#### [WHAT THE EXERCISE ASKS]
Identify every line in the records below that contains the word "image", and reproduce each one.

#### [SOURCE DATA]
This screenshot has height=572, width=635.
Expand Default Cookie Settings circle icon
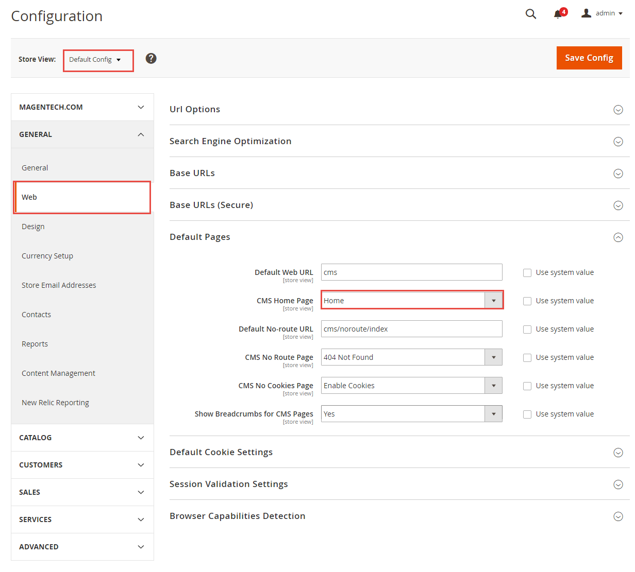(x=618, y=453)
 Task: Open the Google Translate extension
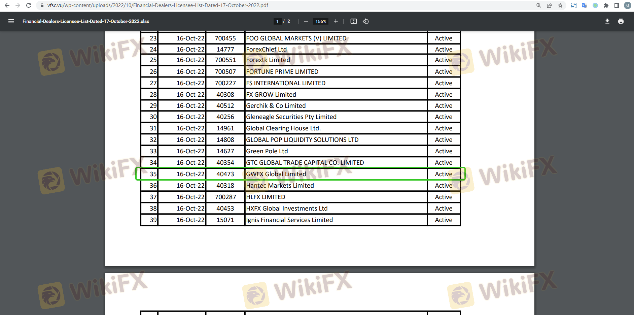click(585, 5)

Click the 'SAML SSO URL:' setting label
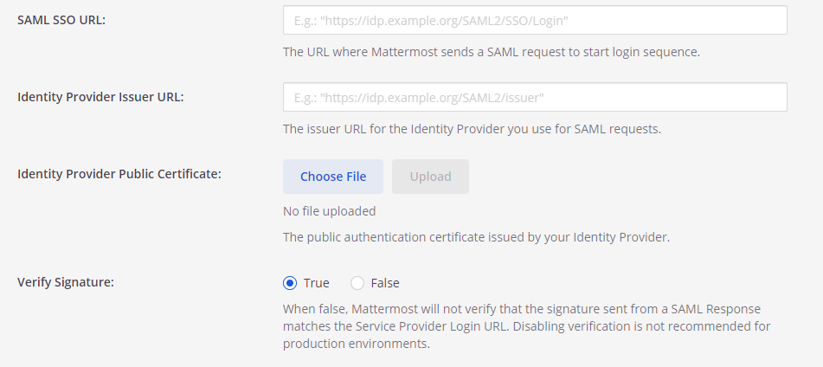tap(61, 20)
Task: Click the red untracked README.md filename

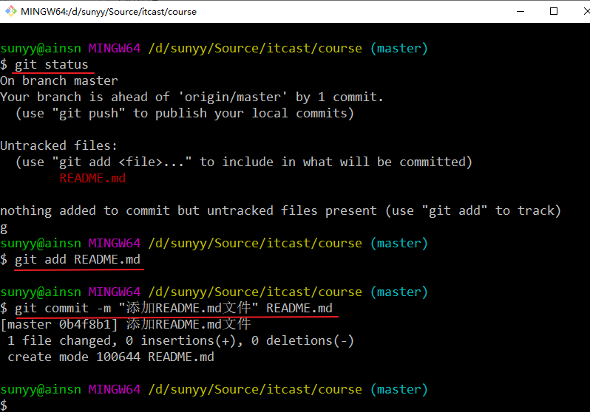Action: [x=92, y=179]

* * *

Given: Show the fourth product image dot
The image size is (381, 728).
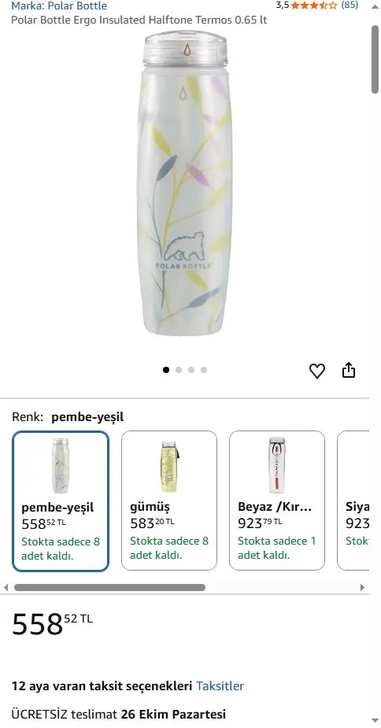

==

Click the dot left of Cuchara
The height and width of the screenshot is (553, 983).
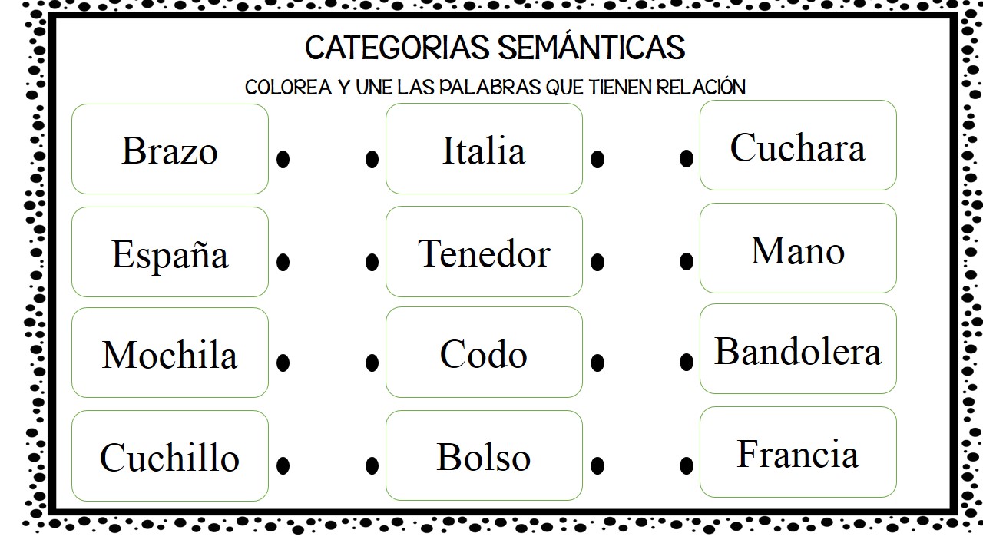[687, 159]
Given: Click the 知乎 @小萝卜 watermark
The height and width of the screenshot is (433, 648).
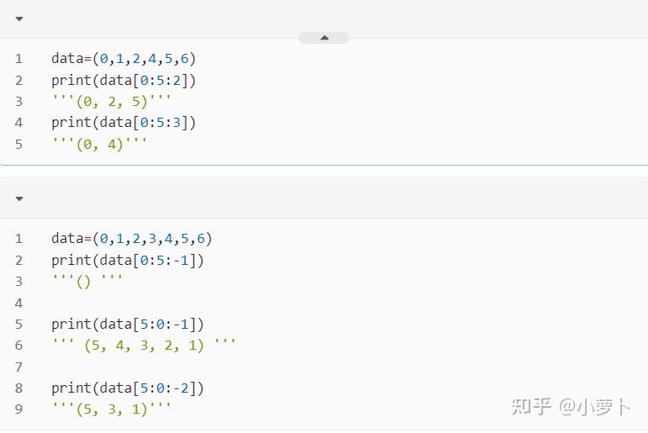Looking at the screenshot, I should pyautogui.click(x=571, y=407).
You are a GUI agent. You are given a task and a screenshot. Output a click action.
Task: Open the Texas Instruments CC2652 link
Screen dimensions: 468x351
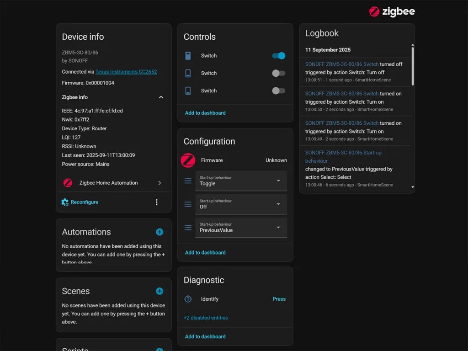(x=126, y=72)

#### [PROBLEM SOLUTION]
Given: Show the fourth product image dot
The image size is (381, 728).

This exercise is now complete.